About the Russian scientific school of diophantine approximations

The theory of diophantine approximations, as a branch of mathematics, began to take shape in the 19th century. A significant contribution to its development was made by Russian and Soviet mathematicians. In this paper, we give a historical review of some results in the field of Diophantine approximations obtained by the Russian scientific school of number theory.
One of the first, P. L. Chebyshev became interested in the problems of the theory of diophantine approximations in the second half of the 19th century. These studies were continued by his students A. N. Korkin and E. N. Zolotarev. In 1880 academician A. A. Markov (the student of A. N. Korkin) in his master thesis brilliantly solved the problem of describing classes of poorly approximating indefinite quadratic forms. Another student of P. L. Chebyshev — G. F. Voronoj, along with G. Minkowski, laid the foundations for a new, closely related to Diophantine approximations section of mathematics — the geometry of numbers.
A. I. Hinchin made a significant contribution to the development of the metric theory of continued fractions. In 1936, he obtained the Khinchin constant — the value of the geometric mean of the decomposition into a continued fraction, for almost all real numbers. The awesomeness of this fact is noted by mathematicians around the world.
A significant contribution to the development of the metric theory of diophantine approximations belongs to Belarusian mathematicians. In 1964 V. G. Sprindzhuk obtained a proof of the hypothesis on the measure of the set of $S$-numbers. Research in this area was continued by V. I. Bernik.

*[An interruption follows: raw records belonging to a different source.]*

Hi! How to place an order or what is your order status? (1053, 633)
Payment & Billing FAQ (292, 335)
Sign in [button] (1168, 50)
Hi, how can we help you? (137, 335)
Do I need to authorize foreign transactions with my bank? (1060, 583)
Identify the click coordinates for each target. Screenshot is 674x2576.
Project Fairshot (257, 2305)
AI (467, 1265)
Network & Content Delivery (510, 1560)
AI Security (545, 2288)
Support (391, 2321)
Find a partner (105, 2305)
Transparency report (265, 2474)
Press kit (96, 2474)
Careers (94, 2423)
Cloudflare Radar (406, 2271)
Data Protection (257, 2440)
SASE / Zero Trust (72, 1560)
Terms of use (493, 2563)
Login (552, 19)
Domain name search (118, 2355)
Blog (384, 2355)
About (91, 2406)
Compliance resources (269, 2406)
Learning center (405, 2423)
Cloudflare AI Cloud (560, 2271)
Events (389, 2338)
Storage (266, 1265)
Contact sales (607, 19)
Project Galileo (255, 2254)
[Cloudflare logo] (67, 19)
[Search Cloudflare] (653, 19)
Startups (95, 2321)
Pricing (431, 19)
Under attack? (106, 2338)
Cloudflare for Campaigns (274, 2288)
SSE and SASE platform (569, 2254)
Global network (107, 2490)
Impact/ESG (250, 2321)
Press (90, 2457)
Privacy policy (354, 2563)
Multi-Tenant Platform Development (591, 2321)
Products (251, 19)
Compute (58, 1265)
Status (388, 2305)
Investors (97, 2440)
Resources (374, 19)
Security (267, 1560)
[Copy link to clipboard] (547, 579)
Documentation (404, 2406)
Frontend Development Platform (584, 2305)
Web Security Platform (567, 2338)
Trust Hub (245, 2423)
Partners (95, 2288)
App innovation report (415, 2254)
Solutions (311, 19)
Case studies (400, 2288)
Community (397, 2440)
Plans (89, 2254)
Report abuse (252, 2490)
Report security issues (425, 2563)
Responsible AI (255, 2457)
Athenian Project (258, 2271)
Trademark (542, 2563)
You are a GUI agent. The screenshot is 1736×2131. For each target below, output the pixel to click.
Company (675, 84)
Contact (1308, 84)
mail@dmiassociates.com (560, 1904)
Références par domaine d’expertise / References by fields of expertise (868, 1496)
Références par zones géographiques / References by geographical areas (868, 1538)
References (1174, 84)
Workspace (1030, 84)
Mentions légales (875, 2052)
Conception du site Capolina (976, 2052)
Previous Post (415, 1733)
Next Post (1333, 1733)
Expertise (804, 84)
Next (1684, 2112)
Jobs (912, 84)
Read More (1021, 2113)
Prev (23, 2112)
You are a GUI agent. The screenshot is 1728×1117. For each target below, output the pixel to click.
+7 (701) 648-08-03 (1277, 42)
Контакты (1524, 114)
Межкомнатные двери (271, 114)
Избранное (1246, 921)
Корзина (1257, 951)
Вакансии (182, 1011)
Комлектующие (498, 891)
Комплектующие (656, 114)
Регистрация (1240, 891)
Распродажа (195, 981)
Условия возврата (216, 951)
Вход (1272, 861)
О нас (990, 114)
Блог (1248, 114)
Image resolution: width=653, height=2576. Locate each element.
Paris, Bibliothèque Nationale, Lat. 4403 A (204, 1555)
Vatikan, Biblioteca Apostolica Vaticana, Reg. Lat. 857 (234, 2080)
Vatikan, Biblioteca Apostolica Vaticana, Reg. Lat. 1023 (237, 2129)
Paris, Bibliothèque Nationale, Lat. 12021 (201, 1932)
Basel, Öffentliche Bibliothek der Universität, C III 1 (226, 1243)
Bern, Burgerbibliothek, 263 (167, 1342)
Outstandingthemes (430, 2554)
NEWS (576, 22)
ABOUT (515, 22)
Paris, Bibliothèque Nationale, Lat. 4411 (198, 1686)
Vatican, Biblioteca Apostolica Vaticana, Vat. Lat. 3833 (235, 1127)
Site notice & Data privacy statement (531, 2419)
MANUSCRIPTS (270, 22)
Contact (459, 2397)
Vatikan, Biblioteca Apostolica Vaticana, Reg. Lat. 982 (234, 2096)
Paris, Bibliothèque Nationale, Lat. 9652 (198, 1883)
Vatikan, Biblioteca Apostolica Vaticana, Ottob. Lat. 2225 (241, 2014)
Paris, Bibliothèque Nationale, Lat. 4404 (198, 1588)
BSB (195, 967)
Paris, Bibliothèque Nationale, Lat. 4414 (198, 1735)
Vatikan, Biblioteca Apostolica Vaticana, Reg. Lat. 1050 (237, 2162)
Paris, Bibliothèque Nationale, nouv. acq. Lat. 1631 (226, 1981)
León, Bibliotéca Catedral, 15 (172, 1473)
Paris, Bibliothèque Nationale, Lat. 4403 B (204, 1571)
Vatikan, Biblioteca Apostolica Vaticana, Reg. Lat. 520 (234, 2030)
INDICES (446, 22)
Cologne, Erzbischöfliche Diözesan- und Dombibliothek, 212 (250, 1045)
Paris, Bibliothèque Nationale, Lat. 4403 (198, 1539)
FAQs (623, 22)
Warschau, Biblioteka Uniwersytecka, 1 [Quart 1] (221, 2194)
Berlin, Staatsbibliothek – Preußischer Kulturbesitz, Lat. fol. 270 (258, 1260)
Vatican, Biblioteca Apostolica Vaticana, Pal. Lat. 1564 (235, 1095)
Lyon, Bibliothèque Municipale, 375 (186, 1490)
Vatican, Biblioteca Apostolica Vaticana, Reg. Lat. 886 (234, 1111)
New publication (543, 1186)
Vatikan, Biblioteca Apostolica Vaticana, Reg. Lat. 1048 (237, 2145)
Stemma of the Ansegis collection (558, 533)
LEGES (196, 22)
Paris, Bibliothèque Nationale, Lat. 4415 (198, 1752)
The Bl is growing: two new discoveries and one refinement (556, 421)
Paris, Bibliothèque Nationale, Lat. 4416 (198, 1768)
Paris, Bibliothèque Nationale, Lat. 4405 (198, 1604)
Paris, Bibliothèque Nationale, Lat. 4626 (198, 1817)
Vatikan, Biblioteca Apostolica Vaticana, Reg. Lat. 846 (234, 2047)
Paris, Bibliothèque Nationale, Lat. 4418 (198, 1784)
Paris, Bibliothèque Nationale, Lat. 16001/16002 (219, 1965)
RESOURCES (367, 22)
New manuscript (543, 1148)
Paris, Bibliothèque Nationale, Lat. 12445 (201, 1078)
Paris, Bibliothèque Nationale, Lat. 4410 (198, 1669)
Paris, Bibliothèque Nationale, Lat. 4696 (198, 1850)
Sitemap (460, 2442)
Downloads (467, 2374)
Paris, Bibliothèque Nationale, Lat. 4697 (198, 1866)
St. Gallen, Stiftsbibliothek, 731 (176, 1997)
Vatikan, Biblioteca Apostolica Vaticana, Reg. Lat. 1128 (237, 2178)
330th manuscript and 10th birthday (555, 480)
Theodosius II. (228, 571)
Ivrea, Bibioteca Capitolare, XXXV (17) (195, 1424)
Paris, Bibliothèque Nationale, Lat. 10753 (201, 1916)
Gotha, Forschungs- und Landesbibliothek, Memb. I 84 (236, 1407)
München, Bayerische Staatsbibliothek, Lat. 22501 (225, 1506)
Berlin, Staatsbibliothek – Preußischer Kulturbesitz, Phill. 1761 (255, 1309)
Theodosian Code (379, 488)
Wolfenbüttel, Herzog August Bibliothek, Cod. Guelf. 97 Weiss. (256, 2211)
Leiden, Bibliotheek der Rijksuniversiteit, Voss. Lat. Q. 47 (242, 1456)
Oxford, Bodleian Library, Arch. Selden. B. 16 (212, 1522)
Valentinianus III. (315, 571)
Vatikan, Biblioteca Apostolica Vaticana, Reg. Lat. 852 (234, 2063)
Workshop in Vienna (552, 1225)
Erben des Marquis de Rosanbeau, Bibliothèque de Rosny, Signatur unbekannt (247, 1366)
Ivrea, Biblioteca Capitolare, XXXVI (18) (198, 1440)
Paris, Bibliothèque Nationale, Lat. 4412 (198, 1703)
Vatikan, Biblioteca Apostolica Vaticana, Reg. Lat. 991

Interesting results in the field of geometry of numbers and the approximation properties of algebraic numbers were obtained in the 70–80s of the XX century by B. F. Skubenko. In particular his work presents an estimate of the constant of the best Diophantine approximations for the two-dimensional case. Research in the field of approximation of real numbers and the theory of continued fractions was continued in the 1990–2010s by N. G. Moshchevitin, O. N. German, A. D. Bruno, N. M. Dobrovol'skii and N. N. Dobrovol'skii.